Your answer must consist of every line from the data below that includes the word "dropdown".

DATA FOR THIS TASK:
===============

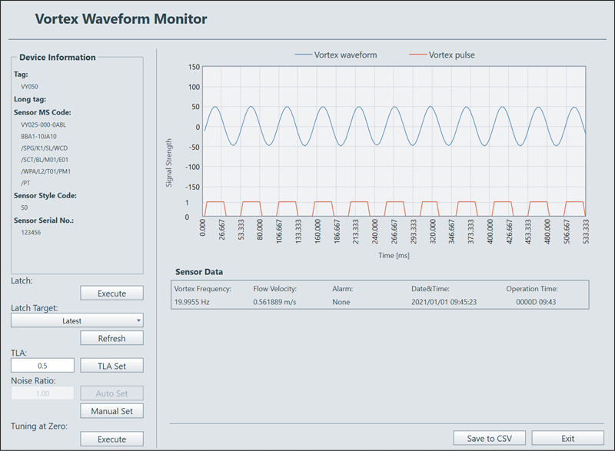Select 'Latest' in the Latch Target combo box
This screenshot has width=615, height=451.
pyautogui.click(x=77, y=320)
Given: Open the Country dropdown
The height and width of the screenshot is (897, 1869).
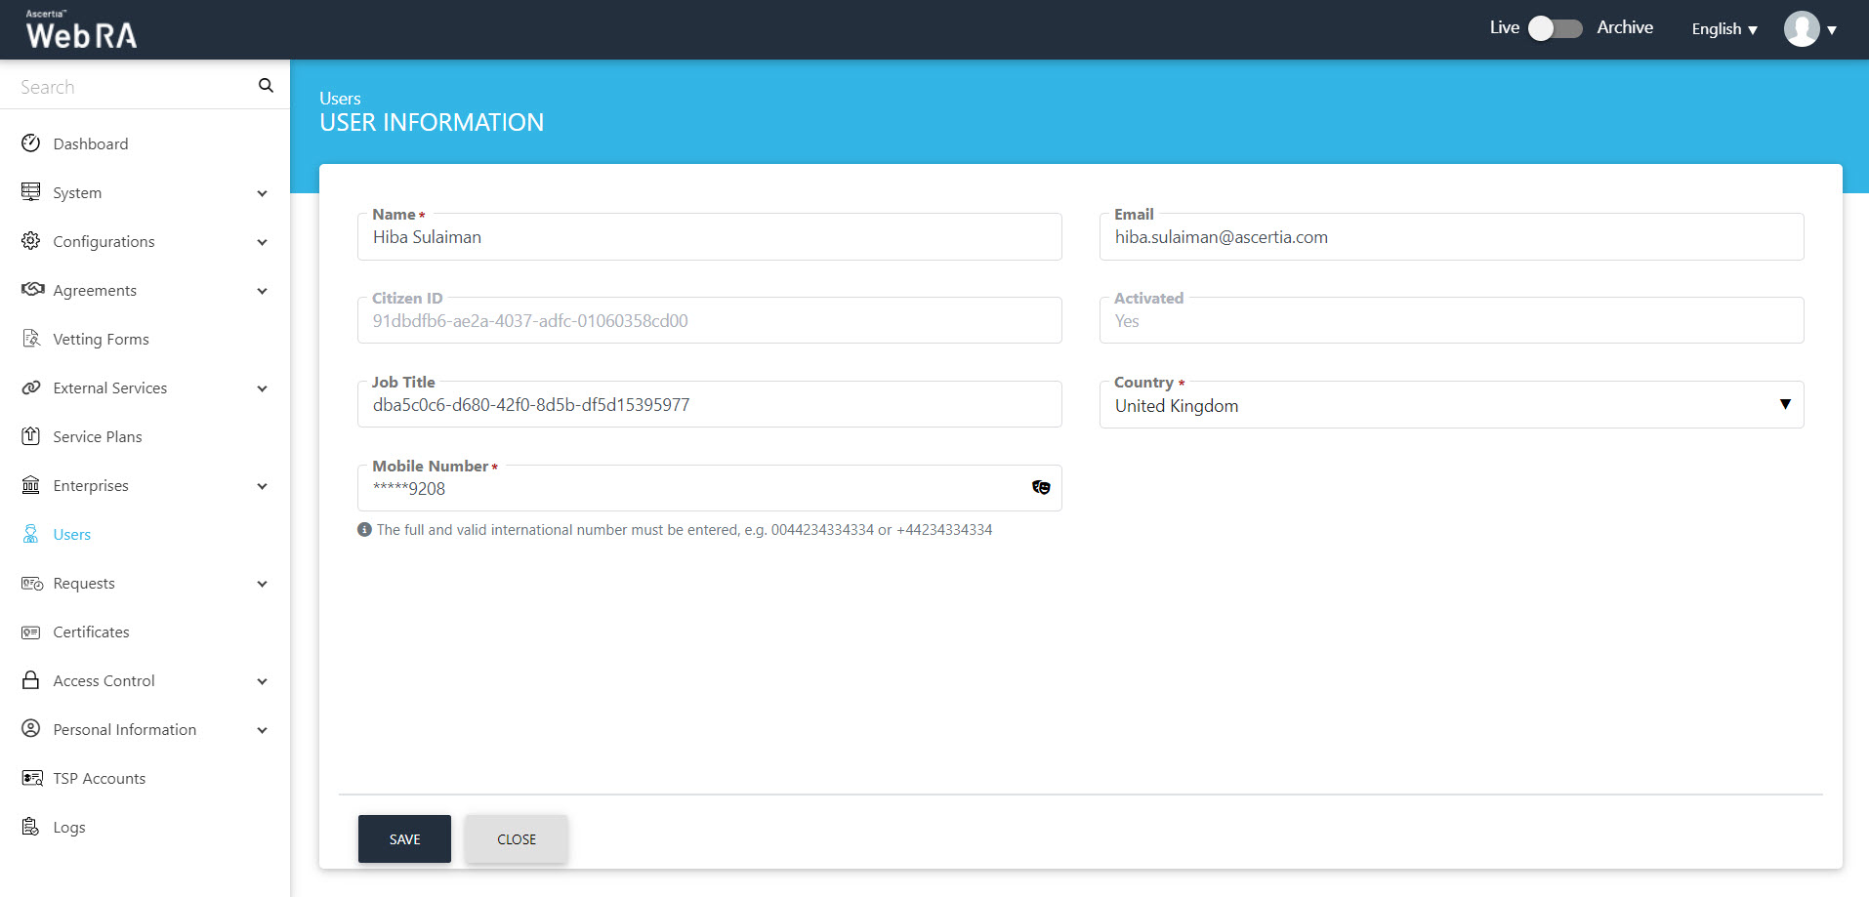Looking at the screenshot, I should coord(1451,405).
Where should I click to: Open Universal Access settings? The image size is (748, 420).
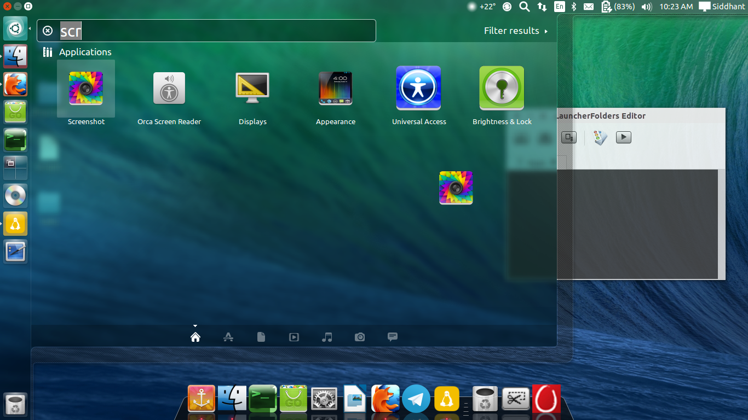pyautogui.click(x=419, y=88)
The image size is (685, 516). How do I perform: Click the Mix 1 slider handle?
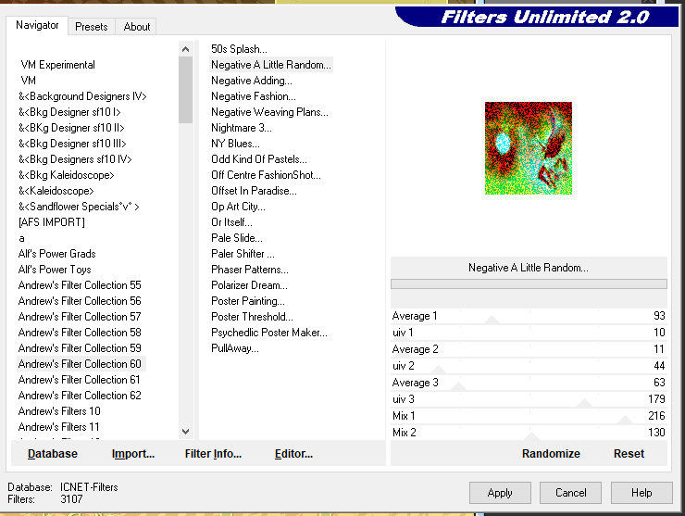click(x=625, y=420)
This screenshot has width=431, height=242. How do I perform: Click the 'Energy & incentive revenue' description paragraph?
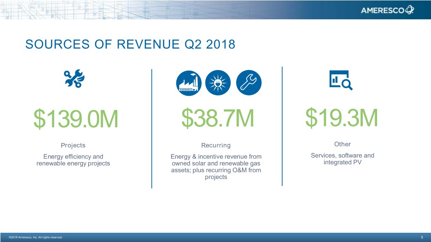pos(216,167)
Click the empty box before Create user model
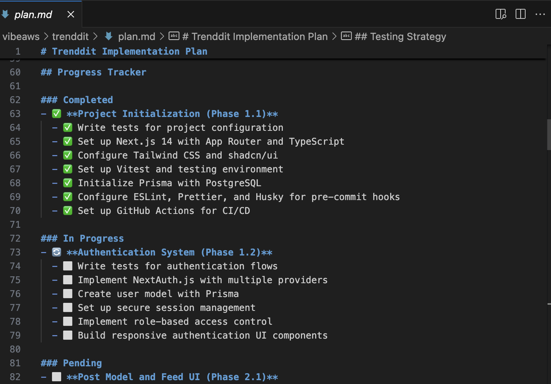The image size is (551, 384). coord(68,294)
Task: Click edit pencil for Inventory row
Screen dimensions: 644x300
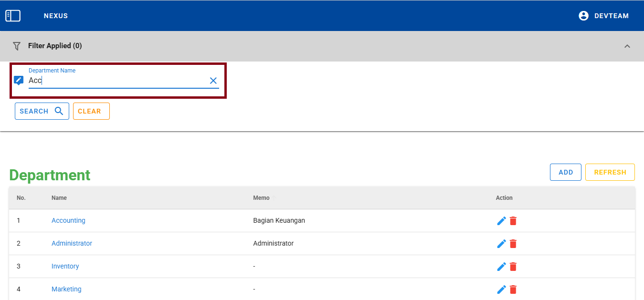Action: 501,267
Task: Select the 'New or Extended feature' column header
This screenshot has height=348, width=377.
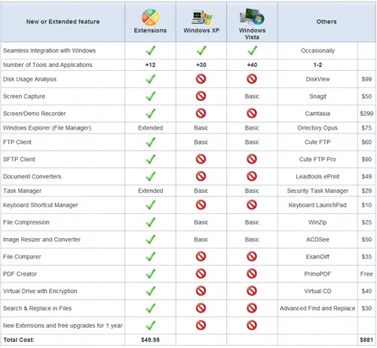Action: pyautogui.click(x=63, y=22)
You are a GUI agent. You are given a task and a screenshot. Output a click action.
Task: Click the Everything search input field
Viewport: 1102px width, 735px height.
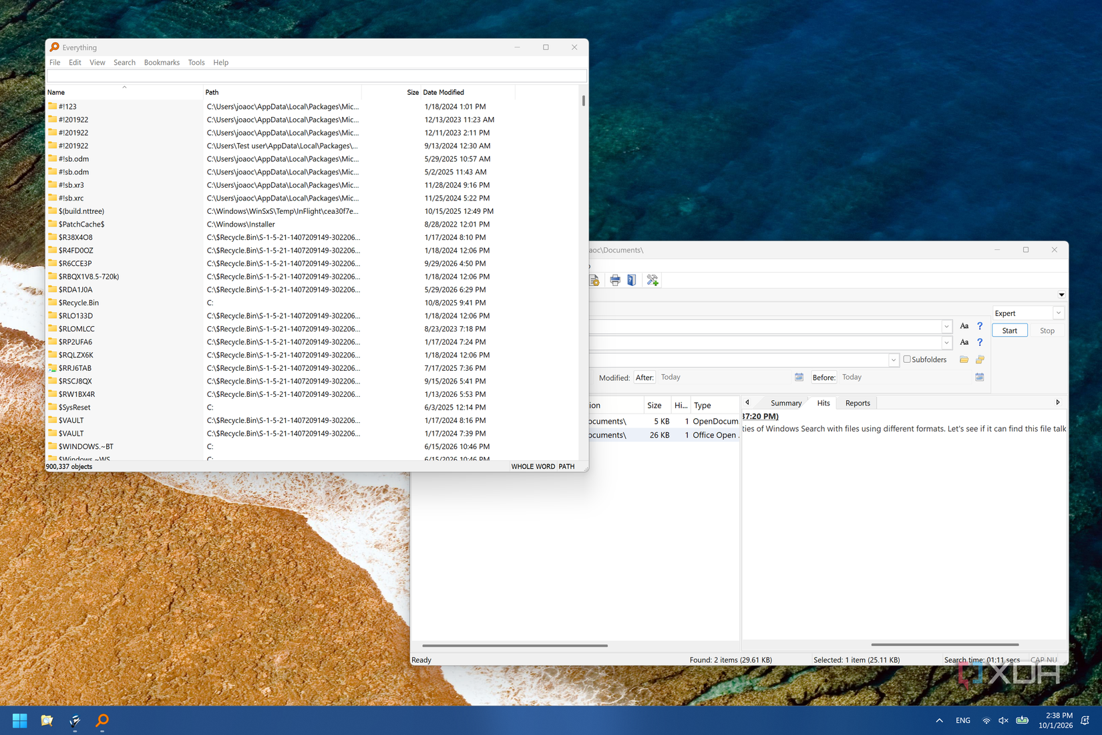[317, 76]
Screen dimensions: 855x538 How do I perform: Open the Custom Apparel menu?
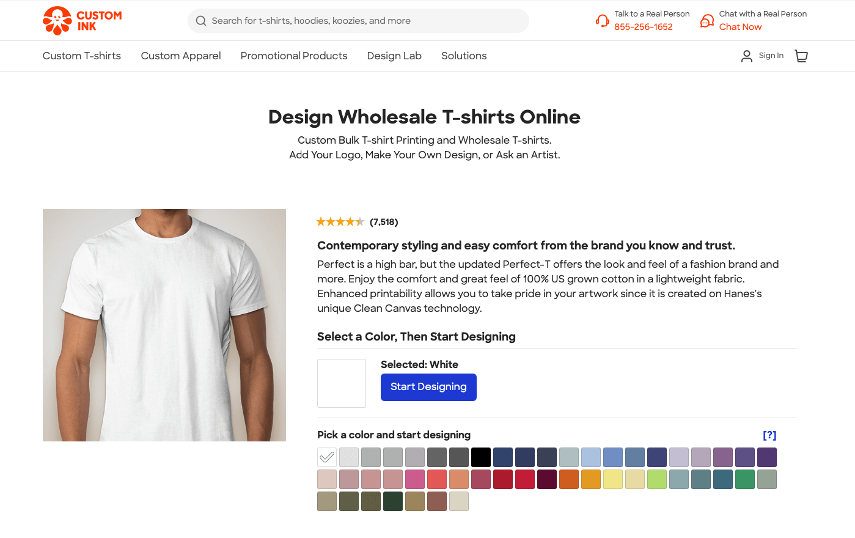[x=181, y=56]
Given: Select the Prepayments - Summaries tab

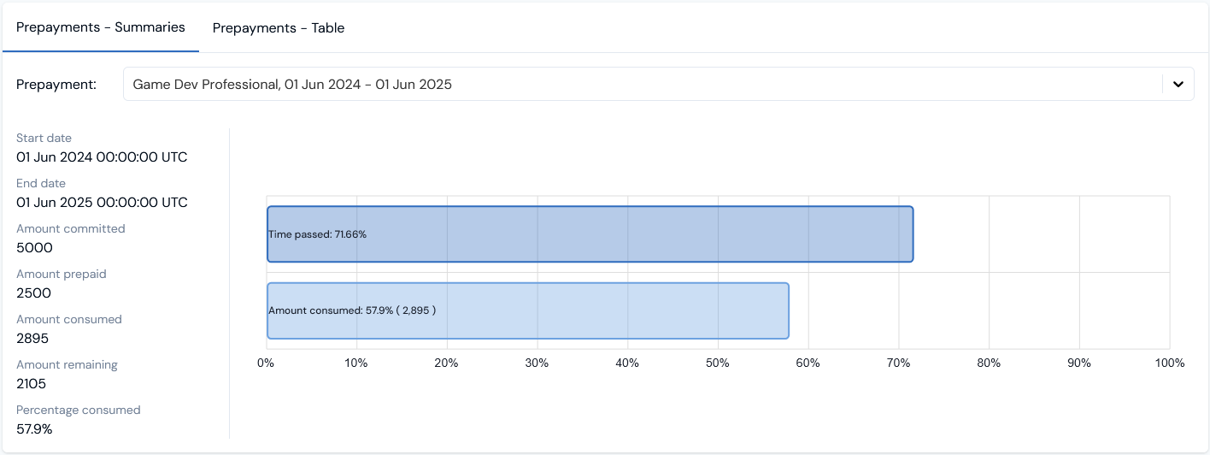Looking at the screenshot, I should [x=101, y=27].
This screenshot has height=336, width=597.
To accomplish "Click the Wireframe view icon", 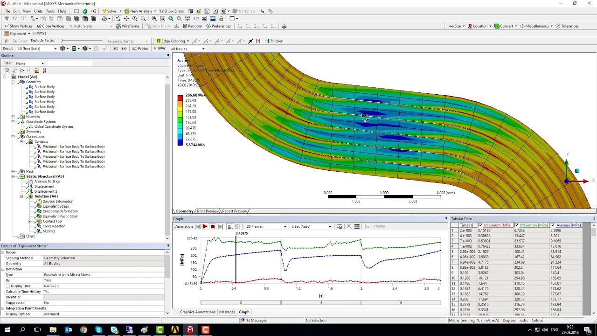I will pyautogui.click(x=118, y=26).
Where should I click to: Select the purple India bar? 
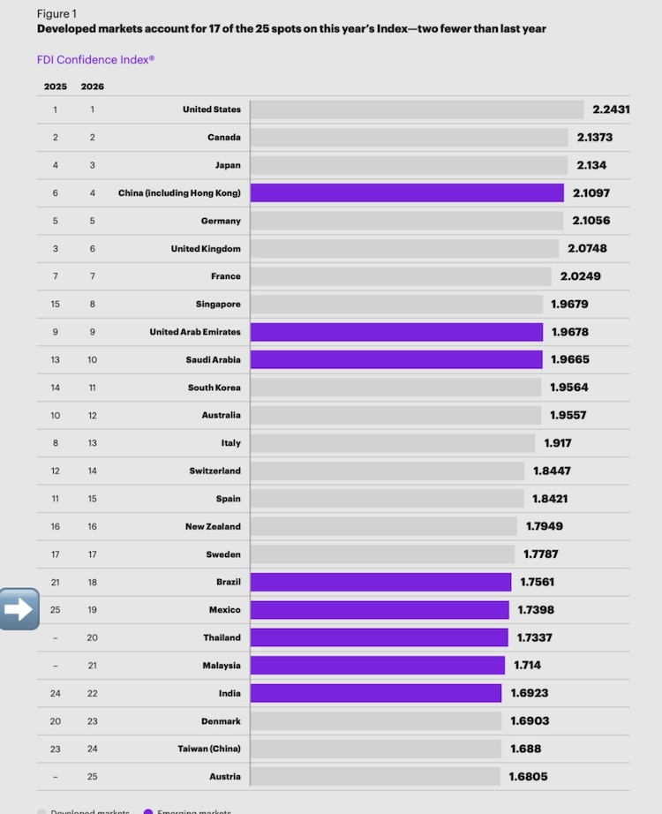[x=376, y=693]
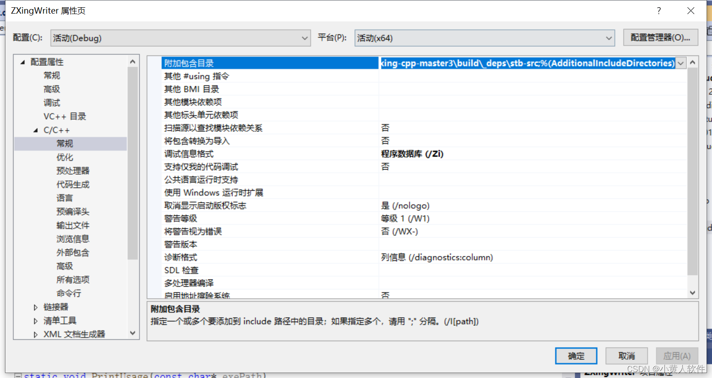
Task: Select 优化 under C/C++
Action: click(64, 157)
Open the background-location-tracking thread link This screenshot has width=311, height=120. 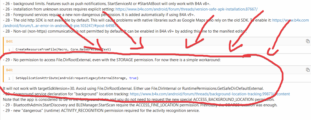tap(209, 94)
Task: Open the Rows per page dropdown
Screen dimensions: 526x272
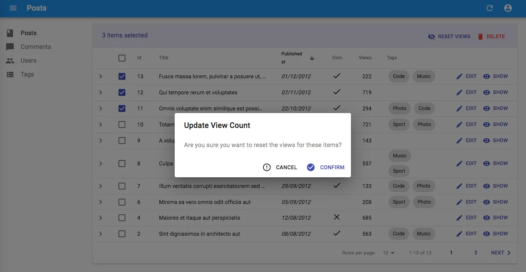Action: pos(388,253)
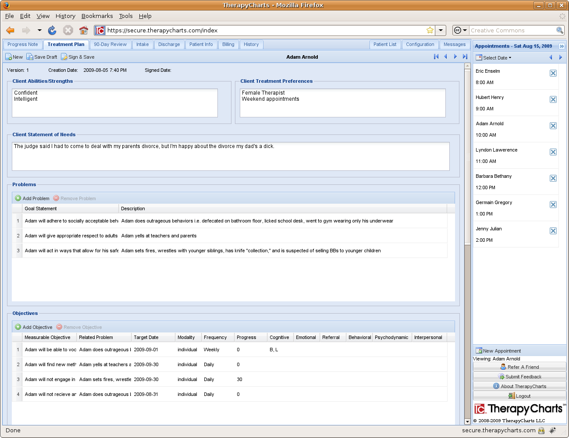Screen dimensions: 569x438
Task: Open the Bookmarks menu
Action: click(97, 16)
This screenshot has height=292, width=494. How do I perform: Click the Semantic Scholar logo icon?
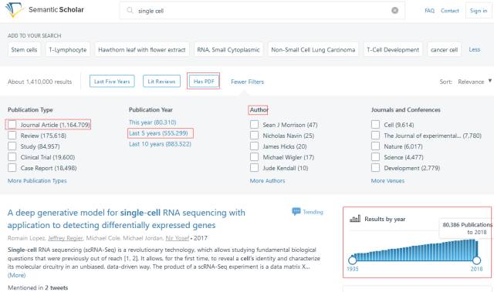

===============

RESULT:
Given: Open the Country dropdown
Task: Open the Rows per page dropdown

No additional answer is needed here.